:: MATERIAL TO PROCESS ::
»»

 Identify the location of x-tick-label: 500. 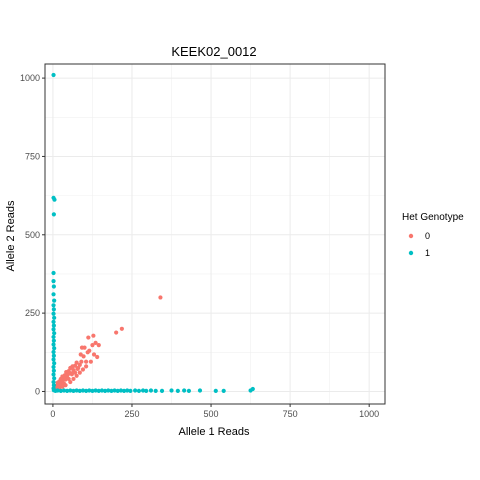
(212, 414).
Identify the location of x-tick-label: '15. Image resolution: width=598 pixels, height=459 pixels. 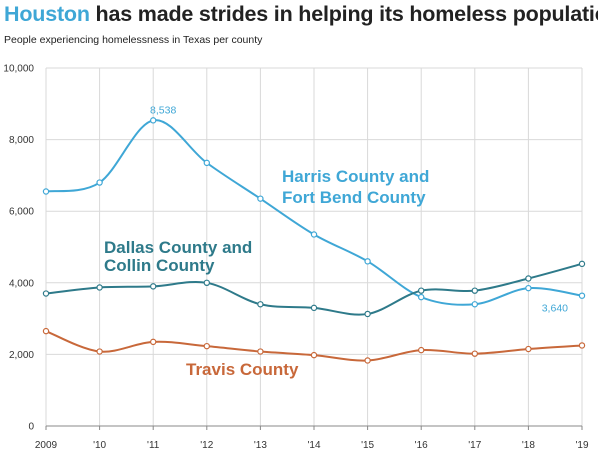
(368, 446).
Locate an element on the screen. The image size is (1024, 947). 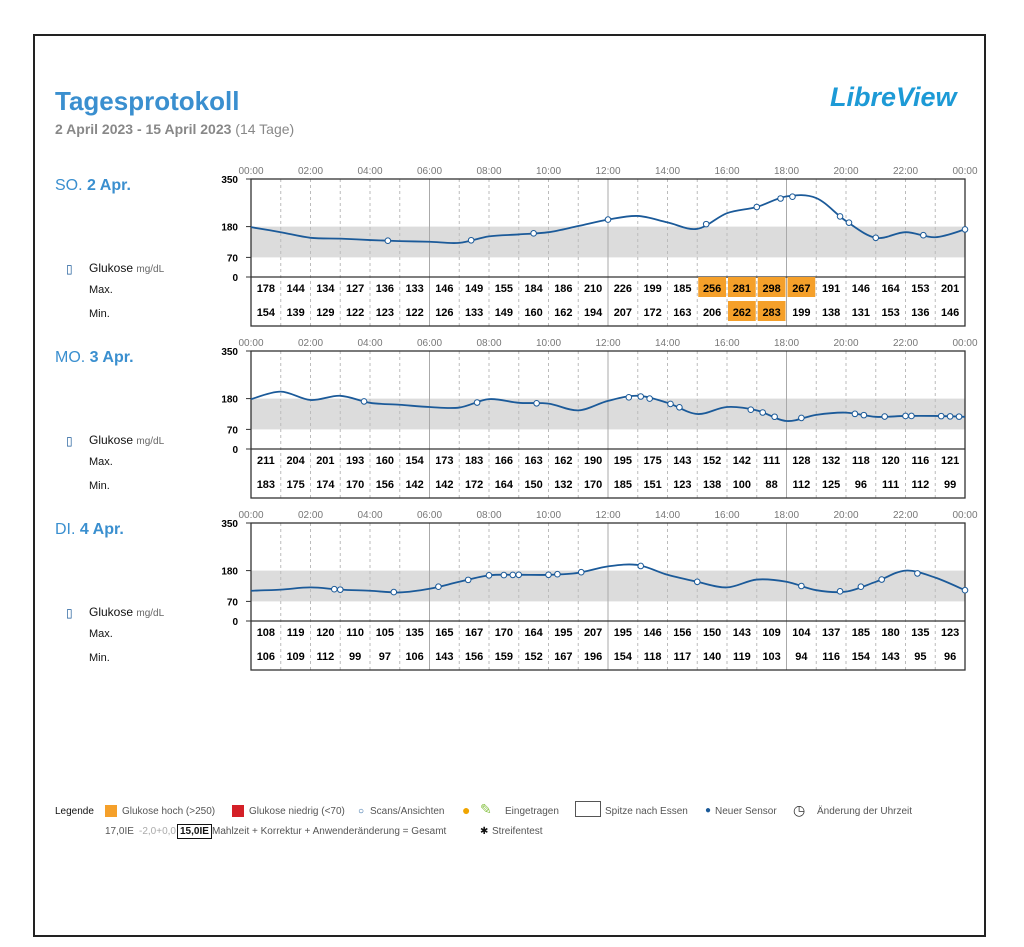
min-value: 116 is located at coordinates (831, 657).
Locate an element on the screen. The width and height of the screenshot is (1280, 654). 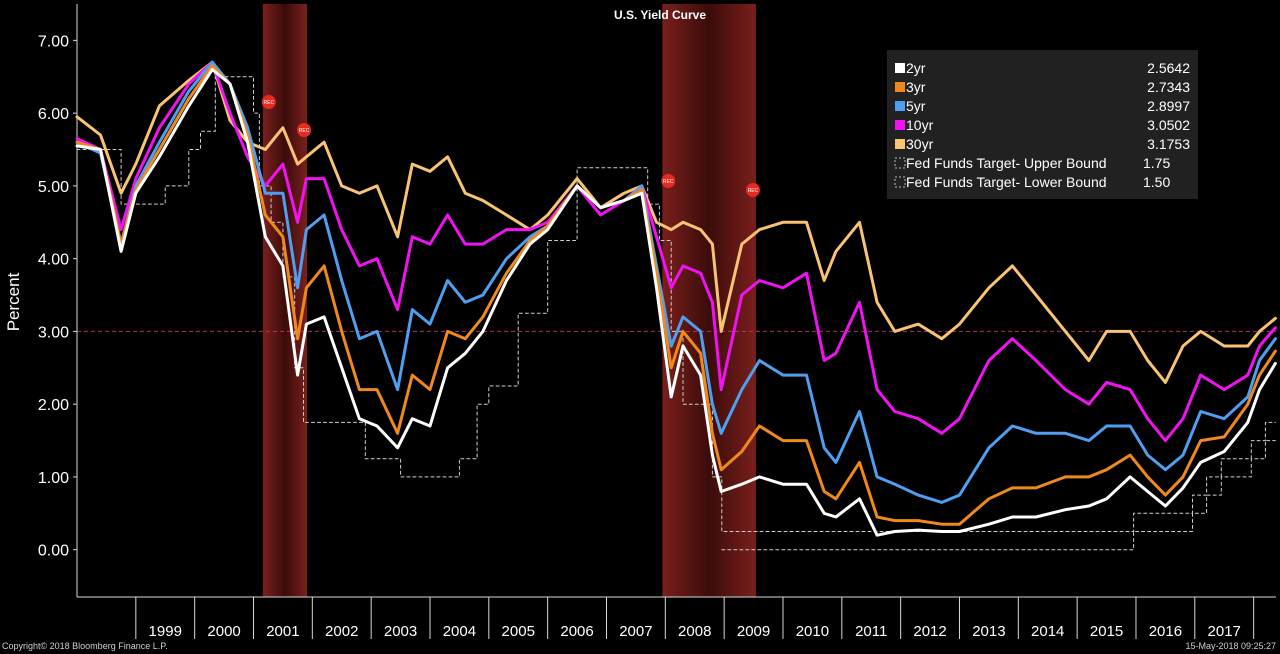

««

:: TASK OBJECTIVE ::
Rewrite the listing above with every "Identify" switched to "Find", changing nothing else and leaving out the pictures.

:: SOLUTION TO THIS PROBLEM ::
 Find the location of x-tick-label: 500. 
(212, 414).
Find the location of x-tick-label: '15. Image resolution: width=598 pixels, height=459 pixels. 
(368, 446).
Locate an element on the screen. The image size is (1024, 947). 
min-value: 116 is located at coordinates (831, 657).
Locate an element on the screen. The width and height of the screenshot is (1280, 654). 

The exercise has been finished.